I let the bathroom fill with steam before I climb in, feeling my body relax as the warm water rolls over me. I sigh, and drop to my knees, then sit back pulling my knees to my chest, as the water falls over me. I take deep breaths, and slightly rock back and forth, hoping the water will work today, I really don't want to skip school. Actually I want to go, I want to see Seunghyun more than anything now.
My eyes close, and I can feel a warm wetness on my cheeks that I know isn't from the shower. Leaning over, so I can rest my body against the shower wall, a sigh leaves my lips in exhaustion.
After a while, the water starts to cool, and i know I will have to get out so i can get ready for school, so I stand up, wash my hair and body, then turn the water off.
I step to my mirror, whipping the steam off the glass, then state at my reflection for a few minutes. 'you're nothing but a fuck up' echoes through my head, and suddenly my eyes turn a dark brown, almost black. They weren't my eyes, they were his eyes staring back at me.
I shut my eyes quickly "this isn't real.
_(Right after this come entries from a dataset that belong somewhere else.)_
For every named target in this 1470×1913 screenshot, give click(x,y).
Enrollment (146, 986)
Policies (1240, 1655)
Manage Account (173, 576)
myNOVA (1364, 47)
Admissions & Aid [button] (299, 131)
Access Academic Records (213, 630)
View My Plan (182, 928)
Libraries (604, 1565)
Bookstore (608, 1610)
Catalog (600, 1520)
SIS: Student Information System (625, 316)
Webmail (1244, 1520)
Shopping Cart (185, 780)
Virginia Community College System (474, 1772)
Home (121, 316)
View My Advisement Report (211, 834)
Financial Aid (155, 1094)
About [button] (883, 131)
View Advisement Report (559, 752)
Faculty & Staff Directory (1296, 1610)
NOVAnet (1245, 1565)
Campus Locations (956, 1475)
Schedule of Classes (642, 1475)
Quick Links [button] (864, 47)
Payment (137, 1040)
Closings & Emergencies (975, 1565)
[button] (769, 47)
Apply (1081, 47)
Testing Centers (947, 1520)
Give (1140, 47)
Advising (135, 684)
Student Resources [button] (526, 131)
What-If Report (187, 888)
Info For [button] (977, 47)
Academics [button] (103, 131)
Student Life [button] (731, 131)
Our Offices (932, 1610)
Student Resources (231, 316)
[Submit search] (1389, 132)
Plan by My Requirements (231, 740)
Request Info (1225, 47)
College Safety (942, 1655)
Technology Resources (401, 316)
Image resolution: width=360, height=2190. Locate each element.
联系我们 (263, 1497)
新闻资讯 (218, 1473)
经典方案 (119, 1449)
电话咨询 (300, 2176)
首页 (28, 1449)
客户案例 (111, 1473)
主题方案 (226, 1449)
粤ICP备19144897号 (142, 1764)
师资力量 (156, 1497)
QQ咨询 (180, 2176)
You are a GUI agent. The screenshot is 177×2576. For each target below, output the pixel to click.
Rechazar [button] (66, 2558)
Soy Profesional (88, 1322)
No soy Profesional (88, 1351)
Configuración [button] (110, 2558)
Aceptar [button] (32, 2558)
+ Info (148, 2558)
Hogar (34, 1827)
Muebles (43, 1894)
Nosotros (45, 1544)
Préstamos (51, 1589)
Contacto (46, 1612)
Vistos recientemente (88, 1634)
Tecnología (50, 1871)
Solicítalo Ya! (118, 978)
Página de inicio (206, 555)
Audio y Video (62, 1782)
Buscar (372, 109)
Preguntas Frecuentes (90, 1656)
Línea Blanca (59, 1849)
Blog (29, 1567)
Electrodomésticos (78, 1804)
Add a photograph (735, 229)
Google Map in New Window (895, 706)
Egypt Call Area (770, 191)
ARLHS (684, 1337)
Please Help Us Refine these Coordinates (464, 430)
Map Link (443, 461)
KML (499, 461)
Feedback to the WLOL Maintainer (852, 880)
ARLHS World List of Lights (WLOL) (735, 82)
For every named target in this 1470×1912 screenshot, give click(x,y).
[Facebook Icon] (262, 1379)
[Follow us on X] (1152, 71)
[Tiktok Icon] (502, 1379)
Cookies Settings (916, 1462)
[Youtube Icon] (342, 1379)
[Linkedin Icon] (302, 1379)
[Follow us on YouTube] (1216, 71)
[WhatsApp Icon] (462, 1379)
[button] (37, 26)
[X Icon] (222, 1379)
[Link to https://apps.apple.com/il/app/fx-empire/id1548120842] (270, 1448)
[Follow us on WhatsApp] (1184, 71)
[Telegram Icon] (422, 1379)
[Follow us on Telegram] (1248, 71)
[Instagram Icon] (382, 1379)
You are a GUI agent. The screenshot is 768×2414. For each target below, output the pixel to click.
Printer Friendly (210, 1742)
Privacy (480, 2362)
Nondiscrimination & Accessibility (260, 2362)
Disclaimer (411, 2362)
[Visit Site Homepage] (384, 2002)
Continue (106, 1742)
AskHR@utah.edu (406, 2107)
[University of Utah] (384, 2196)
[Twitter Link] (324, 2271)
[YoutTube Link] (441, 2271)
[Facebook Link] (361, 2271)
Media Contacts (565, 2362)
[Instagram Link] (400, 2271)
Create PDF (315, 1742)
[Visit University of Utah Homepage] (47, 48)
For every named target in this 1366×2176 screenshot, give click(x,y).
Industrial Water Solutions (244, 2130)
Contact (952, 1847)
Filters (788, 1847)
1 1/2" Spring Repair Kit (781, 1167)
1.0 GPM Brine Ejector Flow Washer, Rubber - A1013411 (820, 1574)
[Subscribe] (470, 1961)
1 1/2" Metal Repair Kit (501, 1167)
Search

This isn't happening. Calm down. Breathe."
I open my eyes again and find my light, almond brown eyes staring back. Heaving a sigh of relief, I sag against my bathroom counter. 'come on, Ji, keep it together, just think about seeing Seunghyun today'
Before I know it a smile finds its way to my lips, and I start to get ready for my day, the only thing getting me through is the knowledge that I will be with Seunghyun soon enough.
.....
"Good morning" Seunghyun greets me, as i step out of my car.
A shy smile finds its way to my lips "morning"
Concern quickly lites up his features "you look tired, are you okay?"
I sigh "just had a bad dream, i'm alright."
He places a hand on my cheek, and i sigh leaning into its warmth "Ji, you're freezing."
I nod "i woke up that way, just a little chilled i guess."
"Is this what it's going to be like all the time now? Do i not even exist to you anymore?" Taemin's voice rings out, breaking Seunghyun and me out of our happy bubble we had created.
Seunghyun growls "maybe you should follow example, and go get your own boyfriend."
My eyes widen and I freeze, and seunghyun does the same, before starting to stutter out an excuse "i-i, didn't mean boyfriend... it just came out."
I smile, relaxing some "i don't exactly hate the sound of that... but maybe it's a little too soon."
Seunghyuns lips pull into a quick 'o', then a bright smile streches across his face "don't worry, I'm patient."
"Gross, just so gross." Taemin says pulling out his inner diva and i'm almost proud of him.
I break away from Seunghyun feeling a little disapointed at the lost contact and grab onto Taemins arm "oh come on, Minnie. You know i love you."
Taemin trys to fake his discust a little longer, but eventually gives in with a face splitting grin, and turns, hugging onto my neck "i love you too, JiJi."
"Okay, now its my turn to call gross." Taemin sticks his tounge out at his brother and hooks his arm in mine leading us into the school.
.......
It is an unusually sunny day outside for febuary, so i decide to make my way outside to enjoy the sun for lunch. I sit my back up agaisnt the large tree in the courtyard and place my headphones in, turning on some relaxing music.
Seunghyun comes up to me, blocking my sun momentarily forcing me to look up. He smiles down at me when i pull out my earbuds "don't you look peaceful."
I sigh "it was peacful" i say adding emphasis on the 'was' implying that he is disturbing my happy bubble.
He laughs "so i'm guessing that smartass mouth doesn't go away even though we are closer now."
I smile as he sits down next to me. "Not really, you just kind of learn to find it endearing."
"Oh, so thats the trick to it" he jokes laying his head on my lap, and i don't really feel the need to push him away. I let my hand find it's way to his hair and start running my fingers through, taking notice at how soft it feels.
A content sigh leaves his lips, and we sit there for a few minutes, enjoying the combination of each others company and the deliciously warm sun. Suddenly he lifts his head and try's to reposition himself, then groans "Ji, i don't want to sound mean, but your legs are rock hard, I can't get comfortable" he reaches up and starts squeezing my thighs with his hands "do you work out, or something?"
I tense and before I know what's happening, I had Seunghyung's face pushed into the ground, with his left arm tucked up on his shoulder blades and my knee resting forcefully on the center of his back. I suck in a breath when I realize what i just did, and recoil from him quickly, backing up against the tree and pulling my knees up to my chest.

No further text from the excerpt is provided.